Posted Jan. 24, 2011

Kent State University at Ashtabula and Kent State University at Tuscarawas have established dual-credit initiatives that help high school students further their high school education and at the same time provide them with college credit. The programs are well-received by the communities and are creating stronger relationships between the university and the local high schools.

Engineering Technology Dual Enrollment Program at Kent State University at Tuscarawas

The Kent State Tuscarawas Engineering Technology Dual Enrollment program began in the 2009-2010 academic year and ably serves the surrounding high schools. During Fall 2009 and Spring 2010 semesters, there were five classes offered to the Claymont and Indian Valley high schools.

As of Fall 2010 Semester through the current Spring 2011 Semester, six classes are being offered at the following eight schools: New Philadelphia, Strasburg, Claymont, Newcomerstown, Indian Valley, Tusky Valley, Sandy Valley and Carrollton. Ninety students were enrolled in dual-credit classes offered fall 2010.

Dr. Kamal Bichara, the director of Engineering Technologies program, is confident that this is just the start of programs that expand the relationship between high schools and the university.

regional feature Dual Credit inside
The technology class yields many
projects.

"While still in the early stages, in view of the positive feedback by the high school teachers and administrators, who are overseeing the course delivery of the current offerings and their effectiveness in delivering both the lecture and the hands-on lab part of the course," Bichara says.

"It is our plan to increase the offerings to three courses each semester for the next academic year and to offer them to 10 different high schools."

Bichara explains that the Dual Enrollment program offered by Kent State Tuscarawas uses both in-person and Web content to educate high school students.

"We believe that our approach in using creative instructional techniques in the dual-credit courses through Web-hosted instructional material, over and above the in-person instruction at the schools by the assigned faculty and which is made available to the students both during class and at home, is adding value to classroom instruction," Bichara says. "This way, students are able to access the Web material at home to further enhance the learning process."

The courses, which are taught by the Tuscarawas Campus Engineering Technology faculty, are all in the Engineering Technology disciplines of electrical/electronics, digital, mechanical, computer aided design, technical computing and multimedia and game design.

One of the primary purposes of the dual-enrollment program is to get students exposed at an early stage to STEM-related disciplines particularly those related to engineering and technology.

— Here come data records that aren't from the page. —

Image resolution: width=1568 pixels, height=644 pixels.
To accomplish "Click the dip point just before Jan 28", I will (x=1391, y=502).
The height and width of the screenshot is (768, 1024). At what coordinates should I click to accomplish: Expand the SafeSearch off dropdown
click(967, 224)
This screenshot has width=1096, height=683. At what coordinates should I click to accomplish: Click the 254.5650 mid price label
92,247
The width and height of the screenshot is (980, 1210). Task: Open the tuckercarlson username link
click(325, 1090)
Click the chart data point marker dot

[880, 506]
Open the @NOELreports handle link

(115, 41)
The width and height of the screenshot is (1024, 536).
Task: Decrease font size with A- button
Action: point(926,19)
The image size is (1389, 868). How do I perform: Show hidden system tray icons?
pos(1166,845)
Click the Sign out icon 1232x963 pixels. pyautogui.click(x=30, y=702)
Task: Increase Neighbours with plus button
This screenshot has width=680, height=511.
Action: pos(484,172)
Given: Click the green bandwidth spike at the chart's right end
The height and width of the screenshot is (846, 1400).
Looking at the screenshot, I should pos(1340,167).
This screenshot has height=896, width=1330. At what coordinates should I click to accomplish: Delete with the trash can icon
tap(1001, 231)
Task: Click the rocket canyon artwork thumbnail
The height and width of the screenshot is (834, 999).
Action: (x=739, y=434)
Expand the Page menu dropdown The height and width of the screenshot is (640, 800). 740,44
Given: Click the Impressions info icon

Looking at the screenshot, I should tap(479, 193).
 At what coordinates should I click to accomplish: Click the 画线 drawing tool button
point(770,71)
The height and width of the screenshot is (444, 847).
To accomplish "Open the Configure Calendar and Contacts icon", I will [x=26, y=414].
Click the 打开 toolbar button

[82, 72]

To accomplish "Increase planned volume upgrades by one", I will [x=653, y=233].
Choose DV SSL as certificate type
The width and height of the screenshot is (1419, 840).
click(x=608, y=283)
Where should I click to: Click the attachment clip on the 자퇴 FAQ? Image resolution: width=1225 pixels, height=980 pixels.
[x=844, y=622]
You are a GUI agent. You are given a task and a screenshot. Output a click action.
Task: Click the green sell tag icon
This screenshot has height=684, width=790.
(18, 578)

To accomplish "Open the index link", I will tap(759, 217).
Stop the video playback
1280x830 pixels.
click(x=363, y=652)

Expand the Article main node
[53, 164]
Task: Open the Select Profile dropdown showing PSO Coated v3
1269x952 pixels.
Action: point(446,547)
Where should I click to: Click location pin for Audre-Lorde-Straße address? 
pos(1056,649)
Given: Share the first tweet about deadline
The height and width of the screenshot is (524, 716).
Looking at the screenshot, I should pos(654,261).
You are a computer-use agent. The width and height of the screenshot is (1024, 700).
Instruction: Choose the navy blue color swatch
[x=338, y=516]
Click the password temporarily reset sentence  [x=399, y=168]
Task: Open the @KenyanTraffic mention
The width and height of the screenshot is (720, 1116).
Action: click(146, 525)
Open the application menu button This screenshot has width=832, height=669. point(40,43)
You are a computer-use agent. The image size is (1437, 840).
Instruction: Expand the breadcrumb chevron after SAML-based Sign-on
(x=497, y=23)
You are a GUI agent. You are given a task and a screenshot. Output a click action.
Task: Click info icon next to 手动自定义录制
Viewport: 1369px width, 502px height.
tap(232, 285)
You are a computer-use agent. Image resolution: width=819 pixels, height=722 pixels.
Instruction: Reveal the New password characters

STEM disciplines are science, technology, engineering and mathematics. Bichara says the feedback they've received from the campus engineering technology faculty, who teach the courses at the high schools, and from the high school administration and guidance counselors has been uniformly positive.

Dual-Enrollment Program at Kent State Ashtabula

Kent State Ashtabula, the Ashtabula County Educational Service Center and local high schools also are collaborating on bringing higher education directly to high school students, strengthening their paths toward college degrees.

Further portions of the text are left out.